Sementara, biaya operasional bisa diminimalkan karena dengan ketersediaan layanan e-banking perbankan bisa mengurangi biaya untuk ekspansi jaringan kantor. Data Bank Indonesia (BI) menunjukkan, per Juni 2012 jumlah jaringan kantor milik 120 bank mencapai 15.372 buah. Jumlah itu mengalami pertumbuhan hingga 86,64% dibandingkan dengan akhir 2005 yang hanya 8.236 buah. Meski begitu, jumlah sebanyak itu belum bisa menjangkau seluruh masyarakat Indonesia yang tersebar di 33 provinsi, bahkan sebagian di antaranya terisolasi karena minimnya infrastruktur.
Memang, menambah jumlah kantor cabang baru bagi sebuah bank menjadi kebutuhan yang tak terhindarkan.
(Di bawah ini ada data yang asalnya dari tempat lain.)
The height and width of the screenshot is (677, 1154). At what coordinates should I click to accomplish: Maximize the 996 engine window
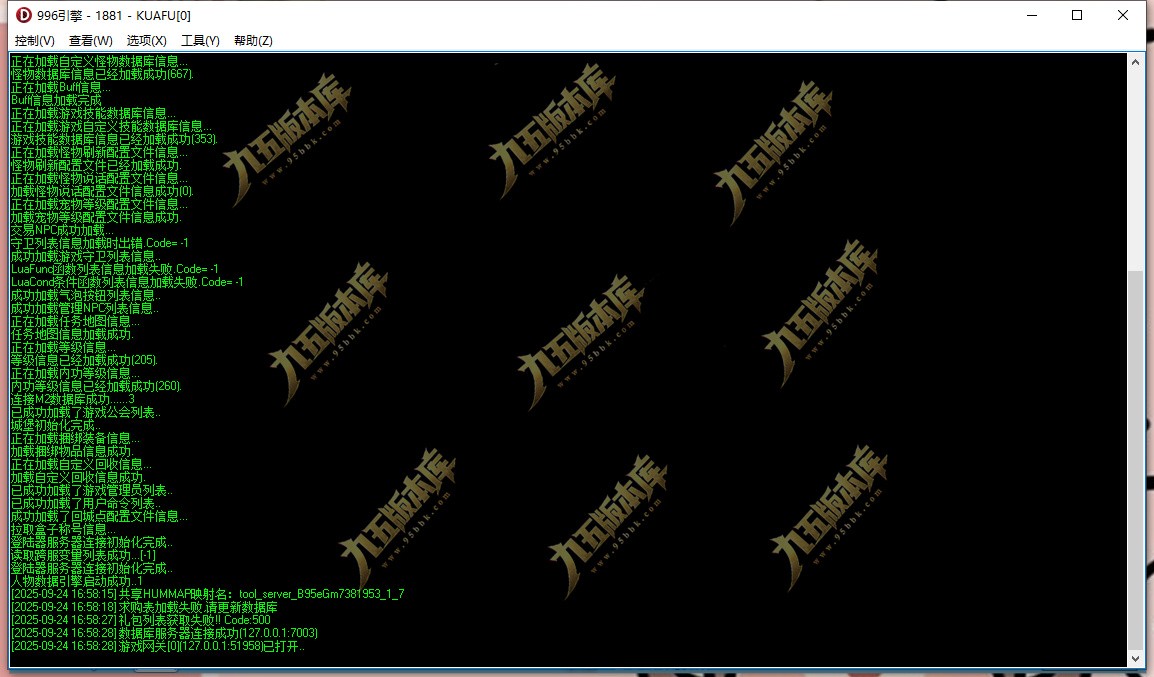(1077, 15)
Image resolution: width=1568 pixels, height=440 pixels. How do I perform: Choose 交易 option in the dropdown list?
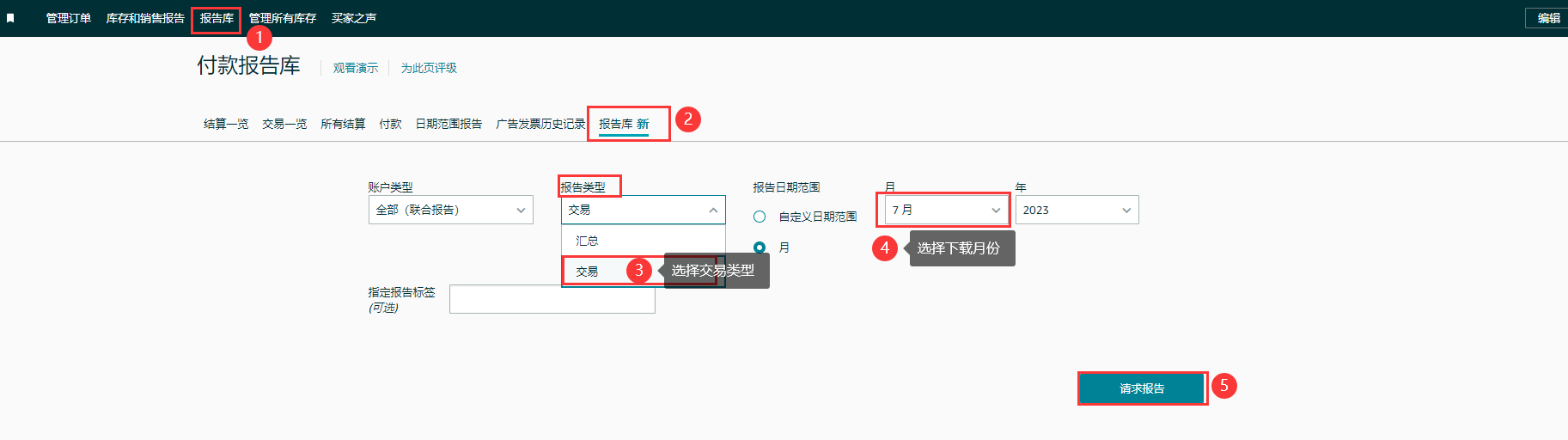point(588,271)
Namun, dengan memperkuat layanan e-banking, kebutuhan akan kehadiran kantor cabang bisa di-split dengan kehadiran layanan e-banking yang bisa lebih terjangkau hingga pelosok terpencil sekalipun, dengan catatan ada jaringan telekomunikasi. Bisa dibayangkan, berapa anggaran yang bisa dihemat dan dialihkan ke program lain, seperti untuk iklan atau promosi.
Ke depan, dengan semakin majunya layanan e-banking, perbankan bisa mengembangkan layanan yang mengarah ke pola branchless banking. Bank dapat menggandeng pihak lain yang bisa menghimpun dana dan melakukan transaksi keuangan dengan masyarakat, seperti pembayaran tagihan, kemudian menempatkan dananya di bank. Pola yang masih menunggu payung hukum BI itu sangat membantu bank-bank kecil yang minim anggaran ekspansi jaringan kantor atau bank-bank besar yang menginginkan daya jangkau pasarnya lebih luas hingga ke pelosok.
Di beberapa negara berkembang, seperti Afrika Selatan, Kenya, Pakistan, Filipina, dan Kamboja, konsep branchless banking sudah diaplikasikan untuk meningkatkan akses masyarakat ke lembaga keuangan formal. Terbukti, layanan berbasis mobile banking cukup berhasil dalam meningkatkan akses masyarakat ke lembaga keuangan. Sehingga, BI perlu mempertimbangkan untuk segera mengeluarkan payung hukum yang bisa menjamin pola ini berjalan sesuai dengan aturan.(*)
*) Tulisan ini pernah dimuat di Majalah Infobank Edisi September 2012 dan menjadi juara 1 pada “Lomba Menulis & Foto Untuk Wartawan” yang diselenggarakan oleh BII Maybank dengan hadiah total Rp132 juta.